== Problem statement ==
Each record below must be retyped exactly, with nothing left out.

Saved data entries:
━━━━━━━━

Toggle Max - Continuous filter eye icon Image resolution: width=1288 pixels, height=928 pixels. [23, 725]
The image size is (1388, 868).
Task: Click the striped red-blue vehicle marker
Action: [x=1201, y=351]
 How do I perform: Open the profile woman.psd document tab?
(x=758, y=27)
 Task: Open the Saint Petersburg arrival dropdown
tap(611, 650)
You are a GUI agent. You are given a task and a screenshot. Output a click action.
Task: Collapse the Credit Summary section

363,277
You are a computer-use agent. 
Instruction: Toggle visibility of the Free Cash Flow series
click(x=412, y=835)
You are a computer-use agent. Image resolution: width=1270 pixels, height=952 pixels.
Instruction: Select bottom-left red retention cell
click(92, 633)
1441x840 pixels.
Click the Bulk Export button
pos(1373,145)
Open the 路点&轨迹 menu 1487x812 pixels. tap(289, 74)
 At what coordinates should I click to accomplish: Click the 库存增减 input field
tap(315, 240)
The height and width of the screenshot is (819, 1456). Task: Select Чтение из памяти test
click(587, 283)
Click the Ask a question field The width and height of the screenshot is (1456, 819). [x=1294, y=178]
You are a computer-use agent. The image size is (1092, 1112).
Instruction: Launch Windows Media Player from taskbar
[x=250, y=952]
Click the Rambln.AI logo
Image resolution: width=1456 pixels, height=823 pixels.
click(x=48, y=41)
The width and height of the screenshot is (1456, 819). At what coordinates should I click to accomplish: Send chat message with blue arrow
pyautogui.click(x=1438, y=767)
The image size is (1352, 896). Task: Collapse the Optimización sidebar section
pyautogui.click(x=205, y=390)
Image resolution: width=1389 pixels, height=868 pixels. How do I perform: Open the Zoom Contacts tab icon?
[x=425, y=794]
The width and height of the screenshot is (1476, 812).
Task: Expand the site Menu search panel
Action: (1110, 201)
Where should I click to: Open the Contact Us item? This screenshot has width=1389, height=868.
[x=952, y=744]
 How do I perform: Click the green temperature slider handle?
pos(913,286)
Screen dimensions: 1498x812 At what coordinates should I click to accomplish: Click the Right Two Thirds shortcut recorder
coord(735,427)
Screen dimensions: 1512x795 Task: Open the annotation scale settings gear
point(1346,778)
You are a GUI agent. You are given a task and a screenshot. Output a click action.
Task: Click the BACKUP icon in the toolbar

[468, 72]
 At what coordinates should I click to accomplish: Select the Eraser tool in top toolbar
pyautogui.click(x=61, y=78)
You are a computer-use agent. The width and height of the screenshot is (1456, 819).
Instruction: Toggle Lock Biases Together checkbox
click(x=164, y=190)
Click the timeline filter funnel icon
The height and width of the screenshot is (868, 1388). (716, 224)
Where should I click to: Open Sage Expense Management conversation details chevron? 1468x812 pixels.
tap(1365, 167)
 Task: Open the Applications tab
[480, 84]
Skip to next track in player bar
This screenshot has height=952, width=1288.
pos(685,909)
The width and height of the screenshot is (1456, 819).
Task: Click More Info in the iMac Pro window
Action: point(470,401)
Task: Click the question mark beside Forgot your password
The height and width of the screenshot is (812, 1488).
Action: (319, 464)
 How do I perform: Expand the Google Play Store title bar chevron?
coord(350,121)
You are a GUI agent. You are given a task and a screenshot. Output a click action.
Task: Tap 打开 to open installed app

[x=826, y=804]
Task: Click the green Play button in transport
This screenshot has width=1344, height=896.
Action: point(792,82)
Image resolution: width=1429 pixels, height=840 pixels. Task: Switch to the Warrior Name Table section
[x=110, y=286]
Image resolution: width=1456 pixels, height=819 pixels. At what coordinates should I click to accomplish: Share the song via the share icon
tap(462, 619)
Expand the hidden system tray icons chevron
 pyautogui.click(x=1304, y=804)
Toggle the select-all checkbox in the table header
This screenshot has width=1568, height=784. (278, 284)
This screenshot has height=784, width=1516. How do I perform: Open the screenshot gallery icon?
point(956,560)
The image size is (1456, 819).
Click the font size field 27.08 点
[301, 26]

━━━━━━━━

== Result for this task ==
Toggle Max - Continuous filter eye icon Image resolution: width=1288 pixels, height=928 pixels. [23, 725]
The image size is (1388, 868).
Task: Click the striped red-blue vehicle marker
Action: [x=1201, y=351]
 How do I perform: Open the profile woman.psd document tab?
(x=758, y=27)
 Task: Open the Saint Petersburg arrival dropdown
tap(611, 650)
You are a GUI agent. You are given a task and a screenshot. Output a click action.
Task: Collapse the Credit Summary section

363,277
You are a computer-use agent. 
Instruction: Toggle visibility of the Free Cash Flow series
click(x=412, y=835)
You are a computer-use agent. Image resolution: width=1270 pixels, height=952 pixels.
Instruction: Select bottom-left red retention cell
click(92, 633)
1441x840 pixels.
Click the Bulk Export button
pos(1373,145)
Open the 路点&轨迹 menu 1487x812 pixels. tap(289, 74)
 At what coordinates should I click to accomplish: Click the 库存增减 input field
tap(315, 240)
The height and width of the screenshot is (819, 1456). Task: Select Чтение из памяти test
click(587, 283)
Click the Ask a question field The width and height of the screenshot is (1456, 819). [x=1294, y=178]
You are a computer-use agent. The image size is (1092, 1112).
Instruction: Launch Windows Media Player from taskbar
[x=250, y=952]
Click the Rambln.AI logo
Image resolution: width=1456 pixels, height=823 pixels.
click(x=48, y=41)
The width and height of the screenshot is (1456, 819). At what coordinates should I click to accomplish: Send chat message with blue arrow
pyautogui.click(x=1438, y=767)
The image size is (1352, 896). Task: Collapse the Optimización sidebar section
pyautogui.click(x=205, y=390)
Image resolution: width=1389 pixels, height=868 pixels. How do I perform: Open the Zoom Contacts tab icon?
[x=425, y=794]
The width and height of the screenshot is (1476, 812).
Task: Expand the site Menu search panel
Action: (1110, 201)
Where should I click to: Open the Contact Us item? This screenshot has width=1389, height=868.
[x=952, y=744]
 How do I perform: Click the green temperature slider handle?
pos(913,286)
Screen dimensions: 1498x812 At what coordinates should I click to accomplish: Click the Right Two Thirds shortcut recorder
coord(735,427)
Screen dimensions: 1512x795 Task: Open the annotation scale settings gear
point(1346,778)
You are a GUI agent. You are given a task and a screenshot. Output a click action.
Task: Click the BACKUP icon in the toolbar

[468, 72]
 At what coordinates should I click to accomplish: Select the Eraser tool in top toolbar
pyautogui.click(x=61, y=78)
You are a computer-use agent. The width and height of the screenshot is (1456, 819).
Instruction: Toggle Lock Biases Together checkbox
click(x=164, y=190)
Click the timeline filter funnel icon
The height and width of the screenshot is (868, 1388). (716, 224)
Where should I click to: Open Sage Expense Management conversation details chevron? 1468x812 pixels.
tap(1365, 167)
 Task: Open the Applications tab
[480, 84]
Skip to next track in player bar
This screenshot has height=952, width=1288.
pos(685,909)
The width and height of the screenshot is (1456, 819).
Task: Click More Info in the iMac Pro window
Action: point(470,401)
Task: Click the question mark beside Forgot your password
The height and width of the screenshot is (812, 1488).
Action: (319, 464)
 How do I perform: Expand the Google Play Store title bar chevron?
coord(350,121)
You are a GUI agent. You are given a task and a screenshot. Output a click action.
Task: Tap 打开 to open installed app

[x=826, y=804]
Task: Click the green Play button in transport
This screenshot has width=1344, height=896.
Action: point(792,82)
Image resolution: width=1429 pixels, height=840 pixels. Task: Switch to the Warrior Name Table section
[x=110, y=286]
Image resolution: width=1456 pixels, height=819 pixels. At what coordinates should I click to accomplish: Share the song via the share icon
tap(462, 619)
Expand the hidden system tray icons chevron
 pyautogui.click(x=1304, y=804)
Toggle the select-all checkbox in the table header
This screenshot has width=1568, height=784. (278, 284)
This screenshot has height=784, width=1516. How do I perform: Open the screenshot gallery icon?
point(956,560)
The image size is (1456, 819).
Click the font size field 27.08 点
[301, 26]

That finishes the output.